Já abordei em outras colunas como o gênero de horror pode ser usado de muitas formas para tratar sobre temas sociais ou humanos a partir de analogias e metáforas. Na maioria das vezes, os realizadores não conseguem sair da superfície e só se preocupam com sustos fáceis ou situações chocantes para segurar ou impressionar o público. Mas há aqueles que, surpreendentemente, vão além e, mesmo com limitações técnicas e orçamentárias, garantem que o terror consiga se manter relevante nos cinemas e streamings da vida.
É o caso de “Sorria” (2022). O filme funciona como um suspense eficiente, abordando a questão da saúde mental ao usar uma “criatura” que se alimenta de estresse pós-traumático, depressão e suicídio. Nada disso renderia se não houvesse uma boa história e uma construção narrativa eficiente, e a obra possui.

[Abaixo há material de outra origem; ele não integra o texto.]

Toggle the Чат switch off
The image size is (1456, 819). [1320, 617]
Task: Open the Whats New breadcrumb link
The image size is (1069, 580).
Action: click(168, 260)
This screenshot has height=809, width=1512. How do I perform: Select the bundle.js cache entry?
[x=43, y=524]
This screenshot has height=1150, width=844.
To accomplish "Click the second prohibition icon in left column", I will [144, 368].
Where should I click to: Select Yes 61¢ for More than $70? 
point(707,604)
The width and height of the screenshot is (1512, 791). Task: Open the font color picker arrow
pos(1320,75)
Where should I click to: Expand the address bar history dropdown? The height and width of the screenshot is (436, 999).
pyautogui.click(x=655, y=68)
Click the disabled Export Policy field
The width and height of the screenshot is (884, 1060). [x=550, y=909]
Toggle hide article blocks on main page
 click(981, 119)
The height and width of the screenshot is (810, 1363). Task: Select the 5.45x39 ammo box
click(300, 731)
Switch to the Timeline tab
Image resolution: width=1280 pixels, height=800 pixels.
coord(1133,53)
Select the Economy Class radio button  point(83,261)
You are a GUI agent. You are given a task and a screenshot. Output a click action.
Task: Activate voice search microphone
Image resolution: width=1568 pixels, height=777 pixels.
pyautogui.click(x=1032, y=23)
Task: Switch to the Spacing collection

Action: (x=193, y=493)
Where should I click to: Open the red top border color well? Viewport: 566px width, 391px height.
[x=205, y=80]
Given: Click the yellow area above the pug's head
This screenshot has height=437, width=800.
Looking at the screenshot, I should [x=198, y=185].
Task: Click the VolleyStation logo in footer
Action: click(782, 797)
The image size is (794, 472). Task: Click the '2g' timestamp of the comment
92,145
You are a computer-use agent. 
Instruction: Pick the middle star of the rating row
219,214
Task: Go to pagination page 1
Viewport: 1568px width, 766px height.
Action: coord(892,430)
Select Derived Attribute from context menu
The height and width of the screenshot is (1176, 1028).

Filme de estreia de Parker Finn (espero que tenha sucesso em outros projetos), este foca em uma psicóloga de hospital atendendo uma paciente que afirma estar sendo perseguida por uma entidade com um sorriso demoníaco e que só para quando a pessoa se mata. O problema é que a “maldição” passa para quem testemunha o suicídio, que é o que acontece com Rose (Sosie Bacon, excelente, puxando o talento dos pais Kevin Bacon e Kyra Sedgwick).
O filme tem algumas acomodações típicas do cinema, como o fato da “criatura” aparecer só quando é conveniente e fatos anteriores tendo sido ignorados pela polícia, mas dá para relevar pela própria forma como Finn filma, com travellings e zooms que dão a sensação de urgência, além de aproveitar as ambientações do hospital e das casas, algo que o veterano James Wan, por exemplo, faz com maestria. Tenho certeza que o diretor tem Wan entre suas influências.
Além disso, ele aproveita bem as situações para demonstrar a descida da protagonista até a quase loucura total, pela maquiagem assustadora dos sorrisos e, principalmente, a trilha cheia de ruídos e sons de ambientes. Bem, ainda tomei dois sustos genuínos, mesmo depois de anos sabendo quase sempre o momento dos “jumpscares”. Dessa vez, o senhor Finn conseguiu me deixar apavorado.
A história tem ritmo e o final é bem coerente com a proposta geral, o que também é raro quando se trata de thrillers psicológicos. Por tudo isso que elenquei, “Sorria” é uma grata surpresa, por ser independente e quase ter sido lançado direto no streaming da Paramount, mas o burburinho inicial provou que o lançamento comercial foi acertado e o filme se tornou um sucesso de público. Provavelmente deve ganhar uma sequência, já que ganchos não faltam. Vale arriscar.